Police Commissioner Raymond Kelly assailed a federal judge’s finding of racial discrimination and demand for changes to his department’s stop-and-frisk practice, telling three Sunday news shows that minority communities will be “the losers” if the ruling isn’t overturned.
Kelly also raised questions about the judge’s call to try outfitting officers with tiny video cameras. Throughout, he faulted the judge’s reasoning and defended the New York Police Department’s use of stop-and-frisk as legal and lifesaving.
“The losers in this, if this case is allowed to stand, are people who live in minority communities,” he told CBS. “Things are going right here in New York. And this decision certainly has the potential of overturning it,” Kelly told ABC. If stop-and-frisk is abandoned, “no question about it — violent crime will go up,” he told NBC.
The commissioner noted that 97 percent of shooting victims are black or Hispanic, reasoned that similar demographics apply if a stop deters a killing and added that there have been more than 7,300 fewer killings in the 11 years of Mayor Michael Bloomberg’s tenure so far than in the 11 years before.

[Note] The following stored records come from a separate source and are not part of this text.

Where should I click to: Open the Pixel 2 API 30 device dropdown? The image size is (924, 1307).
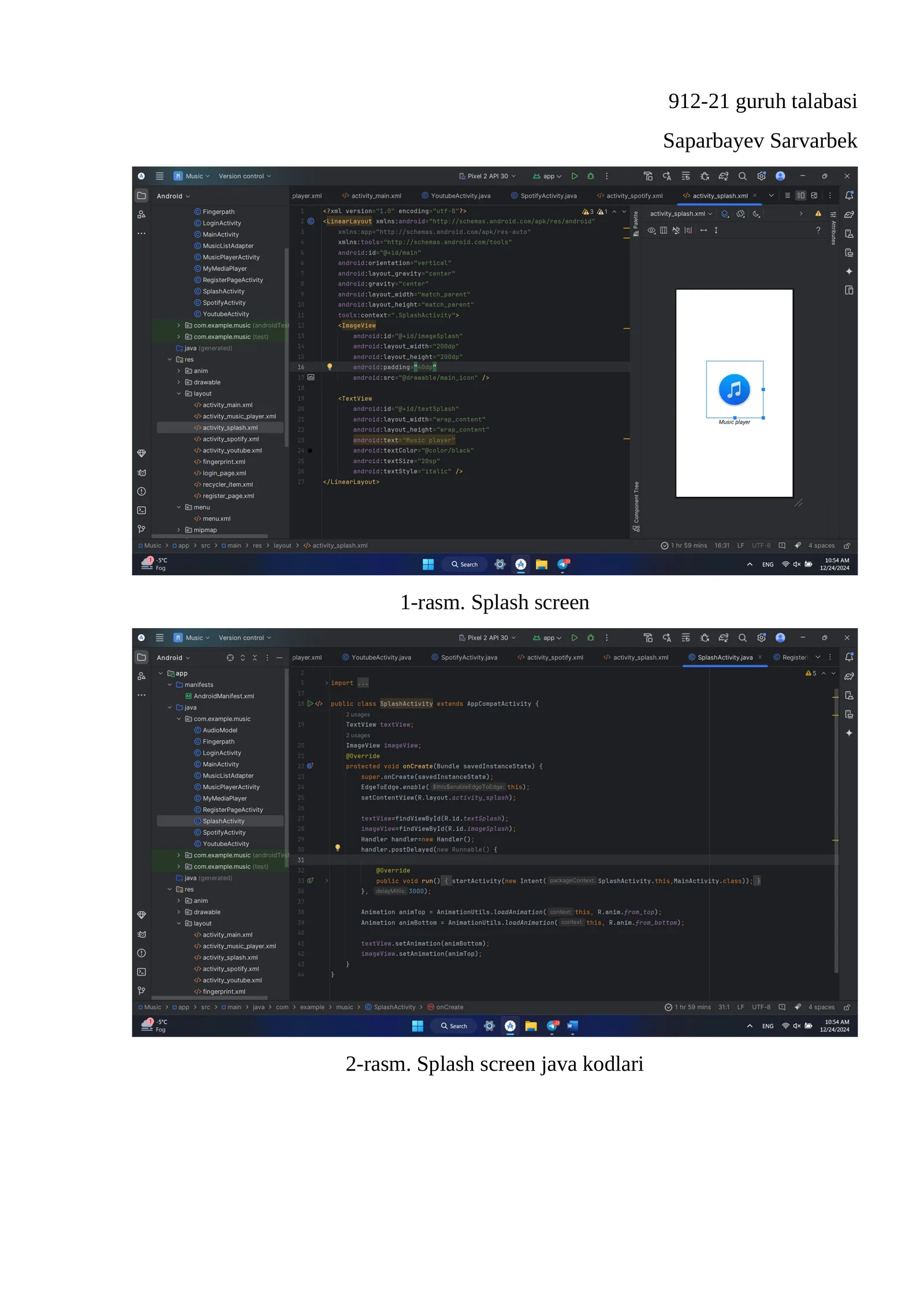pos(488,176)
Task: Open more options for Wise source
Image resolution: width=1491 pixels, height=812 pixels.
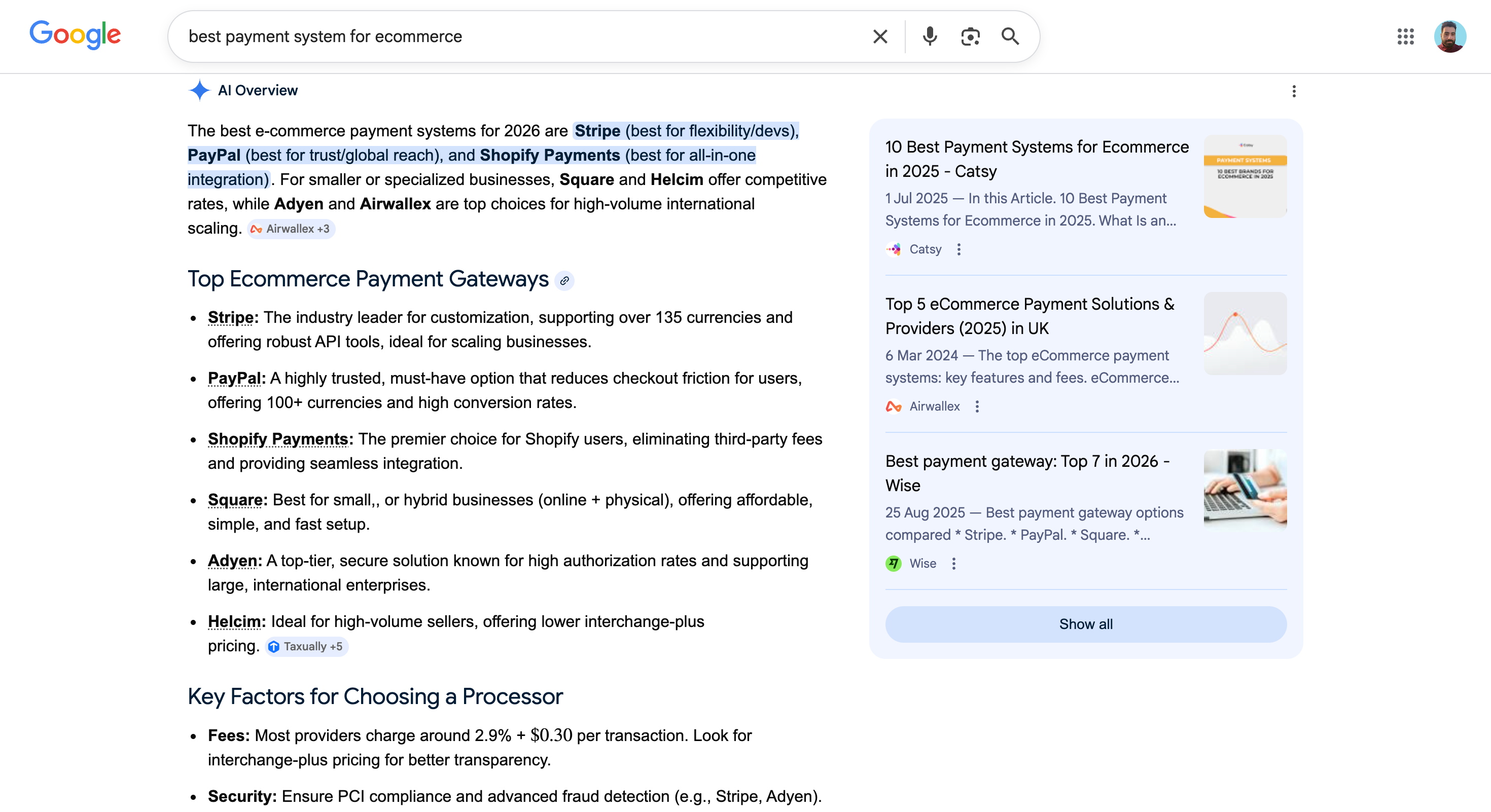Action: pyautogui.click(x=954, y=563)
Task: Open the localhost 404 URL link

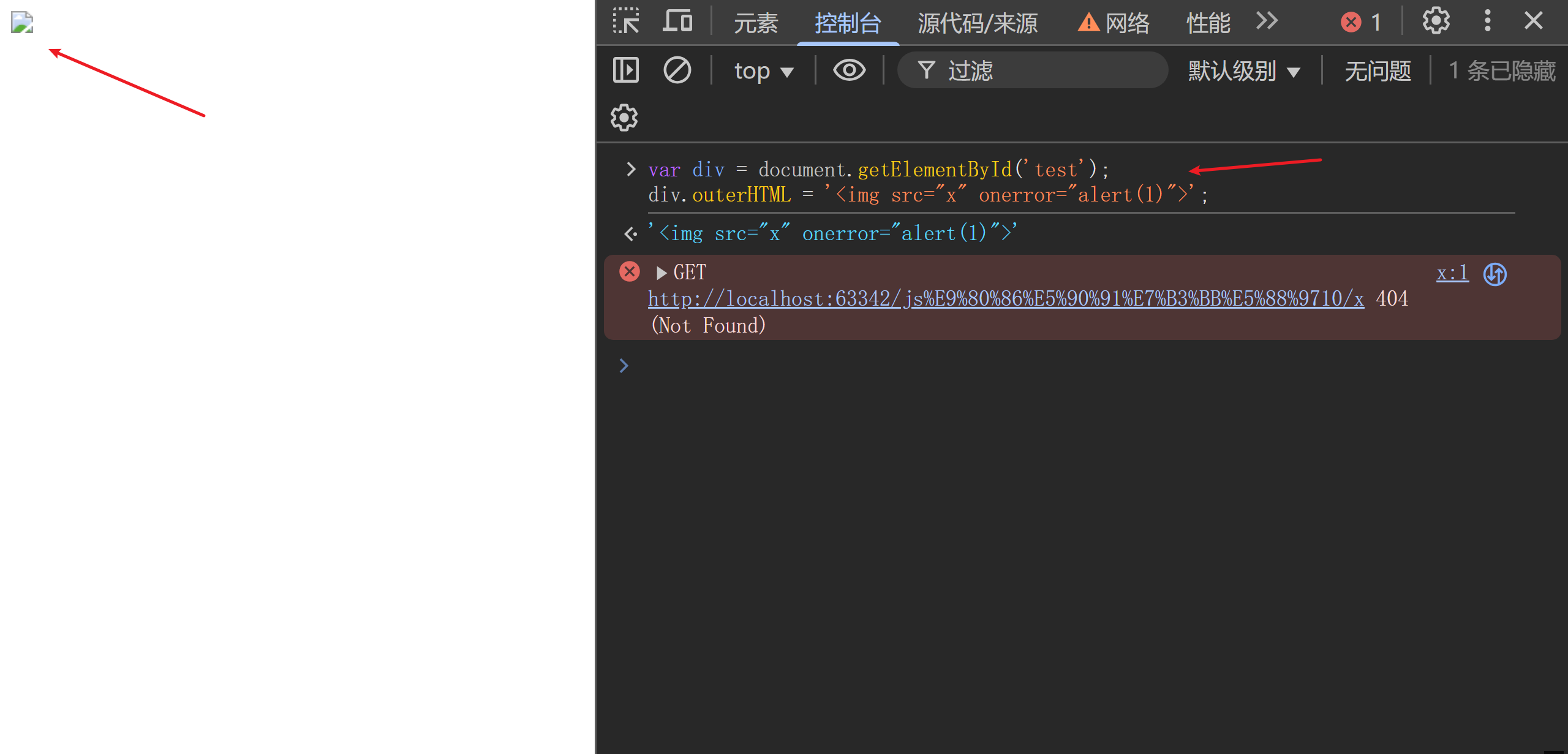Action: 1006,299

Over the past decade, police have stopped, questioned and sometimes patted down about 5 million people; 87 percent were black or Hispanic, groups that make up 54 percent of the city’s population but close to 90 percent of the victims or perpetrators of crimes. About 10 percent of the stops spur an arrest or summons. Police find weapons a fraction of the time.
U.S. District Judge Shira Scheindlin declared Monday that at least 200,000 stops were made without reasonable suspicion and that the NYPD’s practice is intentionally racially biased. The city filed its notice of appeal on Friday in the U.S. District Court in Manhattan.
“The safety of all New Yorkers is at stake,” said Michael A. Cardozo, head of the city Law Department. Lawyers now have about three months to file the formal brief.
Kelly said Sunday that Scheindlin’s ruling rested on mistaken logic. The racial and ethnic makeup of those stopped should be compared to and reliably mirrors that of crime suspects, not the population at large, Kelly said. The judge called that approach wrong “because the stopped population is overwhelmingly innocent — not criminal.”
Kelly’s remarks Sunday elicited a rebuke from NAACP president Benjamin Jealous.
“Just because there are more murders in our community doesn’t mean that you can treat all of us like we are guilty,” Jealous said.